The lifecycle of a piece of content
At Shelter, we love our lifecycles. A lifecycle affirms the reality that digital delivery should never be linear. It needs to be an ongoing loop that lets us build in impact as we go - continual learning, continual improvement, and continual value for users and the business.
That’s why we established our digital lifecycle to bring together the planning, creating, operating and future vision aspects of our work. Which lets us start small, with strategically-pinned products to test and learn from, then scale up with each turn of the lifecycle. It’s a mindset woven into our working principles.
And that’s why, to give our content operations power and sustainability, we’ve established a content lifecycle, covering all phases of content with the same spirit of continual improvement.
The iteration vibration
‘Iteration’ has long been a common word used by digital teams everywhere, and with good reason. It captures the approach of applying small, focussed improvements to products and services.
We’ve found the content that goes into those products and services is especially responsive to iterative working. For all the effort that goes into researching and defining user needs and creating content to meet those needs, the work doesn’t stop once we push it live. That’s when we can really learn how well it does its job, then make decisions for what’s next.
We use live content to generate continuous feedback loops: publish > get user input > iterate. Based on the user feedback, measurement and analysis, and changes to technology or user context, we can improve on live content, update it to stay timely or accurate, use it in new ways or places, or even retire it, perhaps replacing it with new content.
Breaking down the stages
The content lifecycle comprises five clear stages before it repeats itself:
1. Planning
Whether the content designers are part of a product or service team, content planning is a natural part of their process. User research helps define clear user needs, which then form the basis of their content planning.

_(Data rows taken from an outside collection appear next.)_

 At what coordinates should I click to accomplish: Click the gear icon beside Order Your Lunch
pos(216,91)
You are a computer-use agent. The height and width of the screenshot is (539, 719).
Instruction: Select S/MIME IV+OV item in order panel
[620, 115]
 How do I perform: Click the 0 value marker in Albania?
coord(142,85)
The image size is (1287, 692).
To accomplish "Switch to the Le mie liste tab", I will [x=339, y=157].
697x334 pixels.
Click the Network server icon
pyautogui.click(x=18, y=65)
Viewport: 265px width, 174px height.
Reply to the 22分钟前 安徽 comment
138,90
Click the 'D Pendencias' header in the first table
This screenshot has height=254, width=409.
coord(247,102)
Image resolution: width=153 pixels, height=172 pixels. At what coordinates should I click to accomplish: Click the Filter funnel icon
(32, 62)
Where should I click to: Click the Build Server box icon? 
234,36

For devolved publishing teams, their content planning flows from their broader team planning, which is influenced by organisational strategy.
2. Design and creation
Here is where decisions get made, about content types, mix of content, key messages, user journeys, links, calls to action and more. From those decisions, content gets written, videos produced, images sourced, graphics designed and so on - each of them going through reviews and approvals.

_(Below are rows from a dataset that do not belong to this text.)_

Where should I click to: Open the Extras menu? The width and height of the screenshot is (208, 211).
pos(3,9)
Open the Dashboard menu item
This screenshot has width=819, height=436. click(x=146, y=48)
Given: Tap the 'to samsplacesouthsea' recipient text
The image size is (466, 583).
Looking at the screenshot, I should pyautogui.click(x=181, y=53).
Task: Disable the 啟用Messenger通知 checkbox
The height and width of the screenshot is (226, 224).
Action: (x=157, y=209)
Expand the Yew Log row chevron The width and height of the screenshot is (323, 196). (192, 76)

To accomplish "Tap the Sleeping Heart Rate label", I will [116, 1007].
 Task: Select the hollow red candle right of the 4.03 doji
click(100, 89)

3. Publishing and distribution
Once copy has been agreed by all stakeholders, it gets published on our websites via Contentful, or to our other channels via channel-specific publishing tools.
4. Evaluation and maintenance
Live content is the perfect opportunity to learn from our users. How easy was it for them to find the content? How many of them found it? Was the content what they expected? Did it solve their problem or answer their question? If not, why not?

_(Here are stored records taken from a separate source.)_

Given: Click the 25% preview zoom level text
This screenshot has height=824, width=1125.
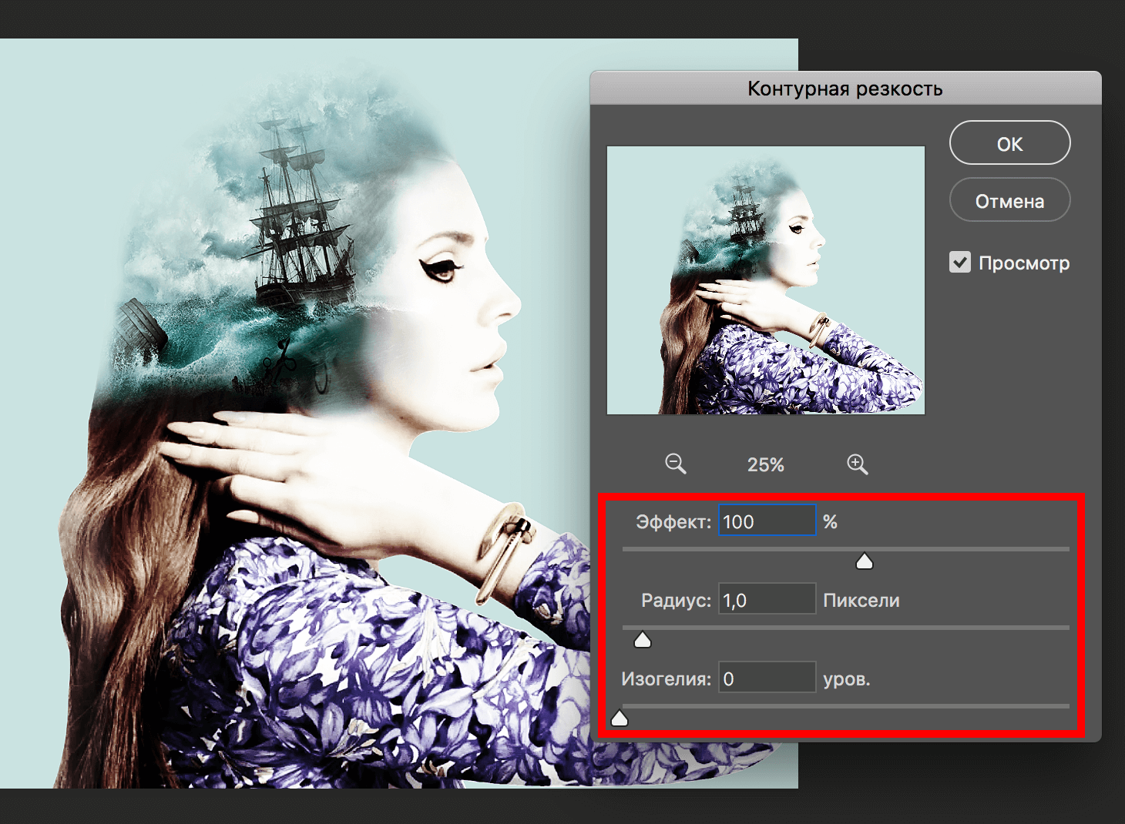Looking at the screenshot, I should click(x=765, y=464).
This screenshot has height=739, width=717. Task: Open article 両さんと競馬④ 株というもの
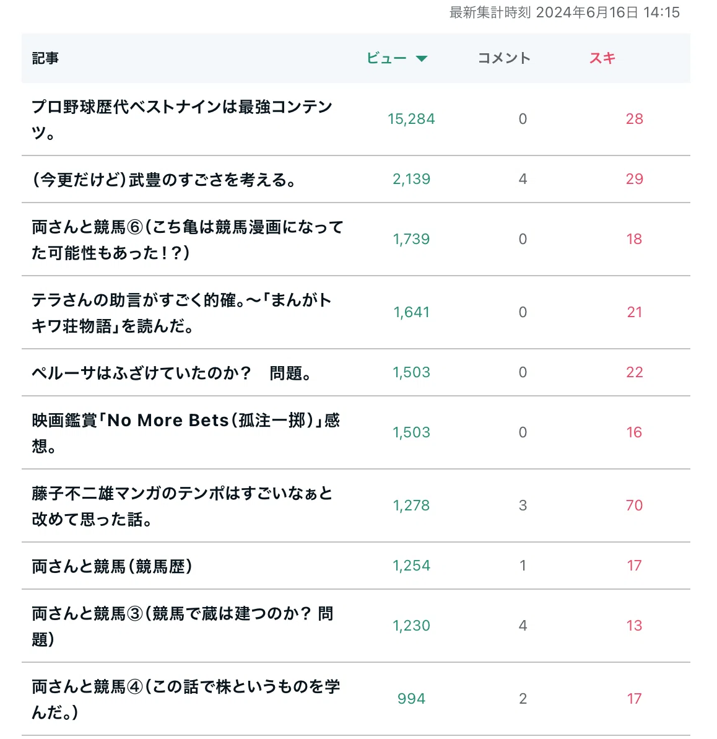click(x=186, y=699)
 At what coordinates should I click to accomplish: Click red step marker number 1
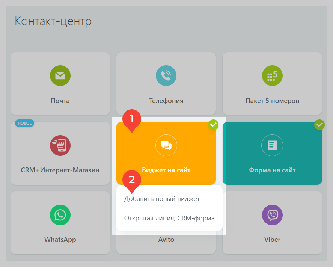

Answers to these questions propel us to decide what’s next for the content. How can it give more value to users? Or if it’s performing exactly as we hoped, where else can we use it - or apply that learning to other content? Has the content reached its use-by date and is ready to be retired?
5. Strategising and ideating
Shelter works hard to plan products and services that have a golden thread to our organisational strategy. That mindset shapes what we decide to build, and how we prioritise and roadmap work.
Our system of content governance means all content is reviewed on a quarterly basis. This lets us continually improve the value of content through iteration.
Responsibility
The value of a content lifecycle - or any governance model, for that matter - is only as high as the the accountability of the people involved.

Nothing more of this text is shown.